- **Text excerpt**

Thursday, December 29, 2011

The First Happy Ending -- Bible Study, Night Seven

Much has been made of Abraham's piety in almost sacrificing his favorite son, Isaac, but not enough has been made, in my opinion, of whatever quality in Isaac prevented him from trying to murder Abraham after the execution was called off. Precisely how Isaac responded to his near-slaying is left unrecorded, suggesting that he did little, which leaves one to wonder at his forgiving nature. Or perhaps he was just extremely passive,  Isaac, and disinclined to do anything to anyone, no matter what anyone had done to him. In any case, his submissiveness seems superior to that of his father, who'd met with God so often that obedience probably came easy to him. Isaac, however, barely knew the deity, first encountering Him while bound with cords and lying on a bed of firewood. That he remained faithful following this horror is one of the Bible's greatest emotional miracles.

Another one of the Bible's emotional miracles comes a bit later, when Isaac is awarded that rarest and finest of human experiences: truly mutual romantic love. When Rebekah first glimpses him from atop her camel after being being recruited as his bride, she isn't aware of who she's ogling. Luckily, given the surge of passion she feels, he turns out to be the husband she's been pledged to.  Had this not been the case -- had Isaac been someone else and had Rebekah been smitten with him instantly -- the Bible might have stopped right there, with an intractable conflict of the heart that even God might have despaired of solving.

- **Direction 1**
Copy the records from their first line up to and including the line containing "Action: [x=500, y=17]".
The Bible study post and the records after it have no connection to each other.

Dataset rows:
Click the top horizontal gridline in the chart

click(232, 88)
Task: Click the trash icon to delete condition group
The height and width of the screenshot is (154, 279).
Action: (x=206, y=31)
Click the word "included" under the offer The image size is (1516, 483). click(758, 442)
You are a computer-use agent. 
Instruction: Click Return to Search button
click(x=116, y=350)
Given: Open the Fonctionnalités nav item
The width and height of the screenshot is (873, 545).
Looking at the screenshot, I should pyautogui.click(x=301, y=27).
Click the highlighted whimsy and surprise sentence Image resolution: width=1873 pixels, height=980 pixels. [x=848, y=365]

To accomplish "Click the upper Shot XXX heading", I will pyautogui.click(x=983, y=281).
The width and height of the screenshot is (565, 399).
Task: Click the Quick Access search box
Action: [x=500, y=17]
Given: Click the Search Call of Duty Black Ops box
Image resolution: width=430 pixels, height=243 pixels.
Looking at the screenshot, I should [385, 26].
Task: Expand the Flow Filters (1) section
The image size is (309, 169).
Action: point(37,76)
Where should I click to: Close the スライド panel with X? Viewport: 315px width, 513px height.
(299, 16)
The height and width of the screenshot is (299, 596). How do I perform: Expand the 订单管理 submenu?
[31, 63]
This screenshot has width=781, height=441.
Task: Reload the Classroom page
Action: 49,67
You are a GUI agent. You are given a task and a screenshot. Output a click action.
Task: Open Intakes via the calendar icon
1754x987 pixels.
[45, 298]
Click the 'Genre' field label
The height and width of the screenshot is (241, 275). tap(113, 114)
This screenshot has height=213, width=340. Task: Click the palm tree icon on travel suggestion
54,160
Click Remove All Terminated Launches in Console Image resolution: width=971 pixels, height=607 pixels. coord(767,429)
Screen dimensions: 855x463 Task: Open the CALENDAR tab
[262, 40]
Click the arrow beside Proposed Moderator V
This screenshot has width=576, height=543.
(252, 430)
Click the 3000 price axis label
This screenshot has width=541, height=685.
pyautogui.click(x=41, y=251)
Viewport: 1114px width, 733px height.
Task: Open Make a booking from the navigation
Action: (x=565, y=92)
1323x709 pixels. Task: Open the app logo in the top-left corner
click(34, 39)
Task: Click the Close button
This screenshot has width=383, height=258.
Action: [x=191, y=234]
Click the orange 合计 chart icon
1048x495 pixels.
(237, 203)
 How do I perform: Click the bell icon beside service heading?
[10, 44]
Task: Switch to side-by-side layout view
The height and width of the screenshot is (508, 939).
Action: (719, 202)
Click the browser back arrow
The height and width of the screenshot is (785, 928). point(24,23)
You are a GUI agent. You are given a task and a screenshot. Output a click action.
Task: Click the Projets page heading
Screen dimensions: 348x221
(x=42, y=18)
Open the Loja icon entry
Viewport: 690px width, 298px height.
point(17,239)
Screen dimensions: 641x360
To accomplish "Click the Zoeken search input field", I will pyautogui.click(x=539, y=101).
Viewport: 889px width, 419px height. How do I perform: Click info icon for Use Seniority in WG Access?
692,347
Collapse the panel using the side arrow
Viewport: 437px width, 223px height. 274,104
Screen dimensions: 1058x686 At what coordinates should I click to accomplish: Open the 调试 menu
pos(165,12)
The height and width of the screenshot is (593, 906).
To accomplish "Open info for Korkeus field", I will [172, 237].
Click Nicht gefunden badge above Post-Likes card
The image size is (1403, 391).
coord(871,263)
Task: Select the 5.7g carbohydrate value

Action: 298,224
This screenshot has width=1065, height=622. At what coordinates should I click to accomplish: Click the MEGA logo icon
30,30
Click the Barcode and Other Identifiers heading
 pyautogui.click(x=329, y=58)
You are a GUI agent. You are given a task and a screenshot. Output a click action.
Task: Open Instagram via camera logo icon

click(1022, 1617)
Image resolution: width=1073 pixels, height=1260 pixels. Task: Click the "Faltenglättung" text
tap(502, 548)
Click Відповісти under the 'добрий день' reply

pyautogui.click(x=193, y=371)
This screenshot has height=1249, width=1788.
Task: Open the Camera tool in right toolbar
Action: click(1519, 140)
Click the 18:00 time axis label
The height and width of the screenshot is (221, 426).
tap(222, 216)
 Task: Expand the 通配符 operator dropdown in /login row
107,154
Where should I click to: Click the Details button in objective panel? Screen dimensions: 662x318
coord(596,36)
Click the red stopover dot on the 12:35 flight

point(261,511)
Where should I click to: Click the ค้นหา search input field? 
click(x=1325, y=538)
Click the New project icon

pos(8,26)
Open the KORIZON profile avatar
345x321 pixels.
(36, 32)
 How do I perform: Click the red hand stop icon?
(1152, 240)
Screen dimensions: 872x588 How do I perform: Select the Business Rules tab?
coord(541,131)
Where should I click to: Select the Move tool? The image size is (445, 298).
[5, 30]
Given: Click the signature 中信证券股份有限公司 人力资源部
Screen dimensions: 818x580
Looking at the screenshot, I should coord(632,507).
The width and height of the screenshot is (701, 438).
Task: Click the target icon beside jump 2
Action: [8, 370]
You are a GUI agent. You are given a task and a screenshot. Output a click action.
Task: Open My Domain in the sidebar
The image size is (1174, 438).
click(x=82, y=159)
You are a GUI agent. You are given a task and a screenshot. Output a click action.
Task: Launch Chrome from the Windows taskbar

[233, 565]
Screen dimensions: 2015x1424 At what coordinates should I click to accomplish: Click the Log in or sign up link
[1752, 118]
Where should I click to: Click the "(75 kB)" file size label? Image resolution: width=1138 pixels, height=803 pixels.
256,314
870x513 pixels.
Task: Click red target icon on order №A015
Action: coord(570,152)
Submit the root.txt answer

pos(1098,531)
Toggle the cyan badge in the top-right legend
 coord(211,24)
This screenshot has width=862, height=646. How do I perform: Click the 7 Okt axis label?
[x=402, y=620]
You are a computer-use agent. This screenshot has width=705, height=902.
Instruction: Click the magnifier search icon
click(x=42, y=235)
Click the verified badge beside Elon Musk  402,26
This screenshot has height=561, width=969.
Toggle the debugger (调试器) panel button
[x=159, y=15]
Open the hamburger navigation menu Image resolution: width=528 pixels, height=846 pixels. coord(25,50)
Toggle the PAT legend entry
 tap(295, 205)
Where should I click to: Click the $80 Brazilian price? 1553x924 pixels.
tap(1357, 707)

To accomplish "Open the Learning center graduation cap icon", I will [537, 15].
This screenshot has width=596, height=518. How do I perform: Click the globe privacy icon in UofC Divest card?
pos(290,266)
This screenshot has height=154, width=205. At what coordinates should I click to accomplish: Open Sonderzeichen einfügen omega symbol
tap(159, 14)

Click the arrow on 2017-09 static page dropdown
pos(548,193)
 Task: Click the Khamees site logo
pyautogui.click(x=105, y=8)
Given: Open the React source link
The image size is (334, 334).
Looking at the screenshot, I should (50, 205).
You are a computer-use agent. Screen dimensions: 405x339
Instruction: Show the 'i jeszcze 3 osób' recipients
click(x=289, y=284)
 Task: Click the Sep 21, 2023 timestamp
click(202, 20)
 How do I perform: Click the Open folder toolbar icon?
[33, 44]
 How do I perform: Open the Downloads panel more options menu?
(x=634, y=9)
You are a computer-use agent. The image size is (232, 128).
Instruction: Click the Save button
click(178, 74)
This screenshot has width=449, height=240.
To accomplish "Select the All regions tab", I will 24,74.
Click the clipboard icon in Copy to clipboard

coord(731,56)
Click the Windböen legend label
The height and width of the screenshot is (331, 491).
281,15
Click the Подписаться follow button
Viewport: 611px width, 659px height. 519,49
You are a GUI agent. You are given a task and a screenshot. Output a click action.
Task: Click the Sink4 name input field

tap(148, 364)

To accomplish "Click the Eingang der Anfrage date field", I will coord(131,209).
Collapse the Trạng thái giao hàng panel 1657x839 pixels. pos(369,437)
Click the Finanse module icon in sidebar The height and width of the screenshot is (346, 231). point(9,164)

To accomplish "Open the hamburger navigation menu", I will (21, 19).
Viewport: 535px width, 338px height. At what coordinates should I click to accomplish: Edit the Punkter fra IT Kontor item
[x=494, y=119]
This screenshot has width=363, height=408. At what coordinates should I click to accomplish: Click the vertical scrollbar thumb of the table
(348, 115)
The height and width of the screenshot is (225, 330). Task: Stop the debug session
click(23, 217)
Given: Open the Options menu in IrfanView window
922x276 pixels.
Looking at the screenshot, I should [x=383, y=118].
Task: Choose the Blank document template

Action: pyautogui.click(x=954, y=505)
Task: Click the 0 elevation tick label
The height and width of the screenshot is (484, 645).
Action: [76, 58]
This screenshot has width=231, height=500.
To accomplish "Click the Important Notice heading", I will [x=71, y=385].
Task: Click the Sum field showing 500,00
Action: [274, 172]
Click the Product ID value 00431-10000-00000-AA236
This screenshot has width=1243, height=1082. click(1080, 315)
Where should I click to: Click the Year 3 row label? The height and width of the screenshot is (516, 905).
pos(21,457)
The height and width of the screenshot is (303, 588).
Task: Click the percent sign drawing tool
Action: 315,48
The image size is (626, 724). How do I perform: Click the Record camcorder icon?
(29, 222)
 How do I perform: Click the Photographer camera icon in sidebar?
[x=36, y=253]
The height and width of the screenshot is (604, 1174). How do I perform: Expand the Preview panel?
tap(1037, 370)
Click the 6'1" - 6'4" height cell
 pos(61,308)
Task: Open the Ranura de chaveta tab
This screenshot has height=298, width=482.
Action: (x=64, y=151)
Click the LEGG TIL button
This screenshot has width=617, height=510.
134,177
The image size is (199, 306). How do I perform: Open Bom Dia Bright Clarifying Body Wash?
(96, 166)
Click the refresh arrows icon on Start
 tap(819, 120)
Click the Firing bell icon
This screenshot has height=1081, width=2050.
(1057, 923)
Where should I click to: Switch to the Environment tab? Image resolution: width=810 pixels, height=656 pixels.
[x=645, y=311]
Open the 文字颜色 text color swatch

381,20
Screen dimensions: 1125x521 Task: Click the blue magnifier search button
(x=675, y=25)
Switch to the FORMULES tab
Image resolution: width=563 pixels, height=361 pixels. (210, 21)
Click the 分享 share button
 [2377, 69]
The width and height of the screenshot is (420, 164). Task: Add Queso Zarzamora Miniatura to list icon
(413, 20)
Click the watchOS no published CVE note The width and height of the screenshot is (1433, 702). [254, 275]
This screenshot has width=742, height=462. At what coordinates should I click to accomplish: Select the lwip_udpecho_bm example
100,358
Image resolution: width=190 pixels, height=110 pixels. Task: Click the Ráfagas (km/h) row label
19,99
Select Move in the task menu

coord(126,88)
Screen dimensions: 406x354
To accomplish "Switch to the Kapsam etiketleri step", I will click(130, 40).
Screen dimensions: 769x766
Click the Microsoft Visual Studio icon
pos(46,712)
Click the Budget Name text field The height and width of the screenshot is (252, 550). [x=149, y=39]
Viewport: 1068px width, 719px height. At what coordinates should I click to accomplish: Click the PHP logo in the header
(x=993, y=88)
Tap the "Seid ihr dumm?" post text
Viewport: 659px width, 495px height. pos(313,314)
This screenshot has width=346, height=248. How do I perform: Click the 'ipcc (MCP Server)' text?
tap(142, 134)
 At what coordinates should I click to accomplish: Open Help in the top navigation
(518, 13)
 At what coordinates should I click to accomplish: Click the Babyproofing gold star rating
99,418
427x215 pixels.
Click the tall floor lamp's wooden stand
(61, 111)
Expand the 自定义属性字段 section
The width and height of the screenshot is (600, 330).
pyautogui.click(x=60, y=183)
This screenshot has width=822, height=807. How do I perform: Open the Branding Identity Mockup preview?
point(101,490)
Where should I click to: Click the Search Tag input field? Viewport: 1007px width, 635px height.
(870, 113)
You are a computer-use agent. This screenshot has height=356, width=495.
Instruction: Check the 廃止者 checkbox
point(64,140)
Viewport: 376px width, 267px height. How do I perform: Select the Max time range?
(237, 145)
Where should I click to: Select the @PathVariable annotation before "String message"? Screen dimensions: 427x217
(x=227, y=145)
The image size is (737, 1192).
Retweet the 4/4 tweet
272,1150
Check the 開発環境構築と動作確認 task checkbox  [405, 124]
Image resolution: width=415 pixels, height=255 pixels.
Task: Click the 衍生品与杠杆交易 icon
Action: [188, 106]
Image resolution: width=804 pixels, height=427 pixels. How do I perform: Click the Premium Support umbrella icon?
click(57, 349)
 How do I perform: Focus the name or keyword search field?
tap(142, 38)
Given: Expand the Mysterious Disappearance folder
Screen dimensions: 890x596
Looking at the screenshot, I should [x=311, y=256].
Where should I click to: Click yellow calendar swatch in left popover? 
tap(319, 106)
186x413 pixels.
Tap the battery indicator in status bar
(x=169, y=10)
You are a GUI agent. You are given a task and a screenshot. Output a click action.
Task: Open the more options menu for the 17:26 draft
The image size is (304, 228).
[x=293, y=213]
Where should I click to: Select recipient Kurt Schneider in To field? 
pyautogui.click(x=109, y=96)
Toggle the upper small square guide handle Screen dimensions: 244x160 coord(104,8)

- **Direction 2**
For each statement, say yes or no according to the Bible study post, and quote the words that decide it: (a) Rebekah knew who Isaac was when she first saw him. (b) Isaac first encountered God while bound with cords. (c) The post states exactly how Isaac responded to his near-slaying.

- **Complete answer 1**
Click the top horizontal gridline in the chart

click(232, 88)
Task: Click the trash icon to delete condition group
The height and width of the screenshot is (154, 279).
Action: (x=206, y=31)
Click the word "included" under the offer The image size is (1516, 483). click(758, 442)
You are a computer-use agent. 
Instruction: Click Return to Search button
click(x=116, y=350)
Given: Open the Fonctionnalités nav item
The width and height of the screenshot is (873, 545).
Looking at the screenshot, I should pyautogui.click(x=301, y=27).
Click the highlighted whimsy and surprise sentence Image resolution: width=1873 pixels, height=980 pixels. [x=848, y=365]

To accomplish "Click the upper Shot XXX heading", I will pyautogui.click(x=983, y=281).
The width and height of the screenshot is (565, 399).
Task: Click the Quick Access search box
Action: [x=500, y=17]

- **Complete answer 2**
(a) No: "she isn't aware of who she's ogling."
(b) Yes: "first encountering Him while bound with cords and lying on a bed of firewood."
(c) No: "Precisely how Isaac responded to his near-slaying is left unrecorded."